Baynes, however, gives a thumbs up to Dell's planned $1.4 billion acquisition, announced Nov. 5, of EqualLogic, a provider of iSCSI storage area network systems. Baynes, an EqualLogic customer, has found its products to be less costly and complex than comparable systems, and more in line with Dell's low-cost philosophy than the systems Dell sells with longtime storage partner EMC. "The Dell-EMC offering initially sounded attractive, because Dell tends to commoditize things and lower prices, but EMC was too expensive," Baynes says.

Dell's products and services expansion through acquisitions should appeal to IT buyers for whom simplicity means having fewer technology vendors to manage. That makes Dell like Oracle, where the one-stop-shop philosophy for software has outweighed occasional complaints of service and support hiccups arising from its manic acquisition strategy.

It also makes Dell a bit more like Hewlett-Packard, which is doing something right. Although HP's Technology Solutions Group (servers, storage systems, services, and software) grew at just half the blockbuster pace of its Personal Systems (PCs and notebooks) for its fiscal quarter ended Oct. 31, it accounts for more than a third of HP's total revenue. HP beat Wall Street estimates last week, announcing a year-over-year 28% increase in third-quarter profit, to $2.16 billion, and a 15% increase in sales, to $28.3 billion. HP surpassed Dell last year as the worldwide leader in PC shipments, and Dell continues to struggle: It was the only major PC vendor to lose market share in the third quarter, according to Gartner, retaining the No. 2 spot with a 14.4% share, compared with 15.9% a year ago. Dell has managed to hold onto its lead as the top provider of PCs in the United States, though.

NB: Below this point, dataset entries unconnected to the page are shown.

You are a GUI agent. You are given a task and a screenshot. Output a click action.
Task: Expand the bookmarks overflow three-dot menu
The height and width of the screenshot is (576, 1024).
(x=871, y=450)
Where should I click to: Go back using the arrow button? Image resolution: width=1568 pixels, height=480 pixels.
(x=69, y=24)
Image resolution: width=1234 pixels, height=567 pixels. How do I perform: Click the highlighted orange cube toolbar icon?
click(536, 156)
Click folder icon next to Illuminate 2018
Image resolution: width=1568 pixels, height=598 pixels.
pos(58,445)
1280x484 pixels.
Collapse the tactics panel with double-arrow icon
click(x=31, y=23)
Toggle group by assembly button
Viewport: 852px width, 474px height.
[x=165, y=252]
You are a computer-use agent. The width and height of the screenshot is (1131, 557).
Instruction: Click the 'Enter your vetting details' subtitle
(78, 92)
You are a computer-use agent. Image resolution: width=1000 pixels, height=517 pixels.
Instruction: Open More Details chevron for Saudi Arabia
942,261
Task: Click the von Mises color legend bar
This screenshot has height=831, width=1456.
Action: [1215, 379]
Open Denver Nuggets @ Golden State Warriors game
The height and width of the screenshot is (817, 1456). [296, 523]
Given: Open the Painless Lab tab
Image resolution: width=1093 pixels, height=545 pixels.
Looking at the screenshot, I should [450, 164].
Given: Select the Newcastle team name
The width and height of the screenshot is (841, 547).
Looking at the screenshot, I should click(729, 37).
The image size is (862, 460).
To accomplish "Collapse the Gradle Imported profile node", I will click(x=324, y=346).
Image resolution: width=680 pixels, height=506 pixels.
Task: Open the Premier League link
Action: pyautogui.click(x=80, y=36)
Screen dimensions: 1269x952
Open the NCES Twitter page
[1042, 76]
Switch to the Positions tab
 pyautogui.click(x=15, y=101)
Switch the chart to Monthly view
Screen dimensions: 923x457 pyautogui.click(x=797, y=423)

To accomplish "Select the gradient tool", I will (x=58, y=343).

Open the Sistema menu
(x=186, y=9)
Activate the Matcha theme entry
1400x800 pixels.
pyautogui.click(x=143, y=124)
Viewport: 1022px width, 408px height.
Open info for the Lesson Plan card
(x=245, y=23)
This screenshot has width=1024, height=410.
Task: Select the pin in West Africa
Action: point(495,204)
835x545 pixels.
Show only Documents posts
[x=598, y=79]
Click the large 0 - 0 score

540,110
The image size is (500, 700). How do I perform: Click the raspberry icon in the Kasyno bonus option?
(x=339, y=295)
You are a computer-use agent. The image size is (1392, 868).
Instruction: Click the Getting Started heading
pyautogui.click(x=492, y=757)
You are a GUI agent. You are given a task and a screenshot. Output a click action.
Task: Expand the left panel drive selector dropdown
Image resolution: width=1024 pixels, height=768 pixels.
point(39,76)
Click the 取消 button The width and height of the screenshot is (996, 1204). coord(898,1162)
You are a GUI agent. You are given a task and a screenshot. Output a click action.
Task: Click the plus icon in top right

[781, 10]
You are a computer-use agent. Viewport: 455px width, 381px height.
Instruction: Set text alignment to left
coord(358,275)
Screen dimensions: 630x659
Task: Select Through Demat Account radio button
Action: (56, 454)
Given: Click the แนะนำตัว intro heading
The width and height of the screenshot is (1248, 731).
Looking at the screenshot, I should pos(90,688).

If Dell can pull off the integration challenges that come with rapid acquisitions, its services play should benefit its customers and itself. "Theoretically, no one knows your hardware better than yourself," says IDC analyst Richard Shim. "And by not going after services, they'd leave a lot on the table for other vendors."

Don't expect Dell to ignore additional opportunities, either. It's probably in only the first lap of its breakaway run from its organic-growth legacy.